Strategy 7 – Nurses need love, too. Drop by the nurse’s stations if the upper level floors are easily accessed. Treat them with donuts, cards, and pens. They might not be able to refer you directly, but they may be able to direct targeted clients to a mobile notary business advertisement in a publication lying about in the waiting area.
Strategy 8 – Meet the Chaplain. The chaplain’s office may be one of the best stops for notaries. This is a tidbit I gleaned recently from two brothers whose father sought to donate his body to medical students after he passed. It was quite difficult to find a notary or witnesses to complete the form requirements that the fatally ill father needed to sign. The chaplain and staff helped when nurses and other employees could not because of hospital policy.
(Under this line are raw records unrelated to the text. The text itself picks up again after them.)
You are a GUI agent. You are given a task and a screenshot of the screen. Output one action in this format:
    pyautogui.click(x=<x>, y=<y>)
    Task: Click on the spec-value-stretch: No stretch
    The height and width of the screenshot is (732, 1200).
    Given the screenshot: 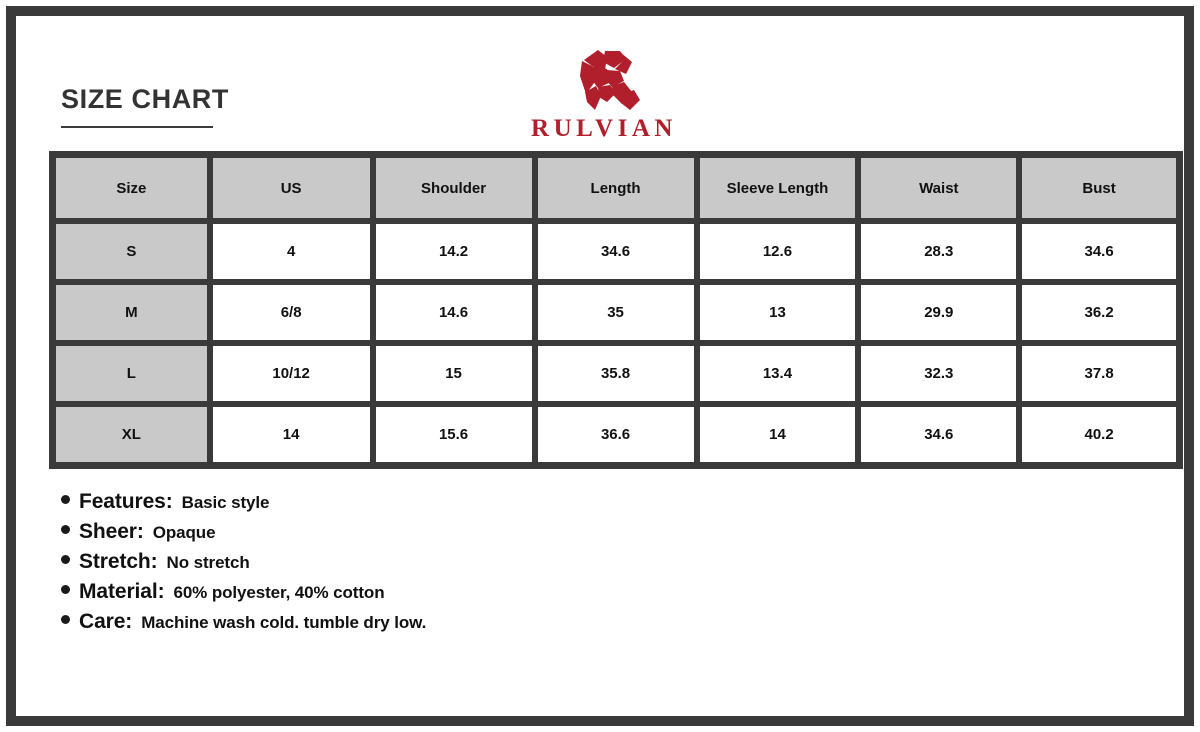 What is the action you would take?
    pyautogui.click(x=208, y=562)
    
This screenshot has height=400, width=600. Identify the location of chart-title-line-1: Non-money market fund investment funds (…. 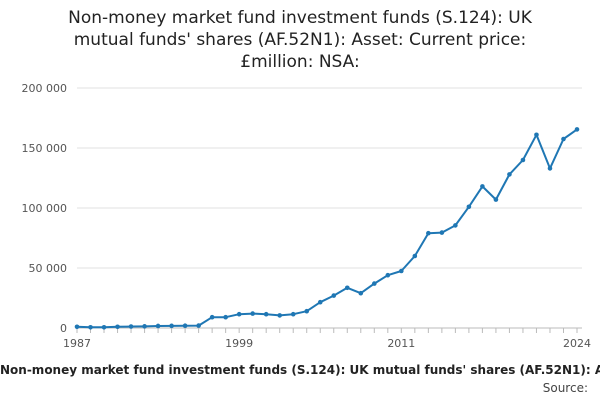
(300, 18).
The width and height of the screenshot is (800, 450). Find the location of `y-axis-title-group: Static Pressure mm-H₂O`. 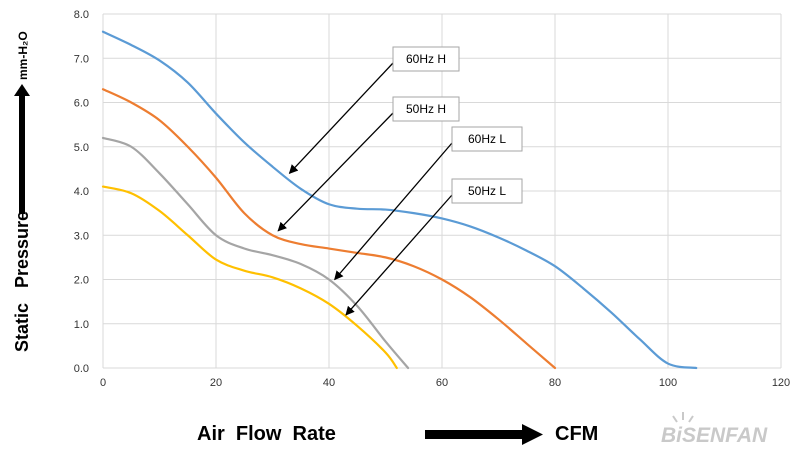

Strategy 9 – Try the worst idea for marketing that works. Bathrooms and bathroom stalls have proven to be an excellent place to drop off promotional materials. I have seen an Avon salesperson do this weekly for years in a bathroom near my office. (If it didn’t work, the Avon rep would continue to do it weekly for so many years.)
Frankly, I would not want to pick up a business card on a public bathroom surface, but if the card said “Snap an image and add to your contacts,” or if the card had a QR code on it and instructed the reader to “Scan to Reach Out to a Notary,” it would remind interested bathroom visitors that they could grab the card information without touching the card itself.
Strategy 10 – Repeat some or all of the above every few weeks! Except for the donuts, don’t provide too many items at one time. That way, you will need to go back and visit again in a few weeks to replenish supplies and reacquaint yourself with the staff.
Challenge for you
Next time you are stuck in a location with others who are sitting and waiting, make a list of all the ways you could possibly reach a captive audience like those around you! While you are at it, share your notary business card!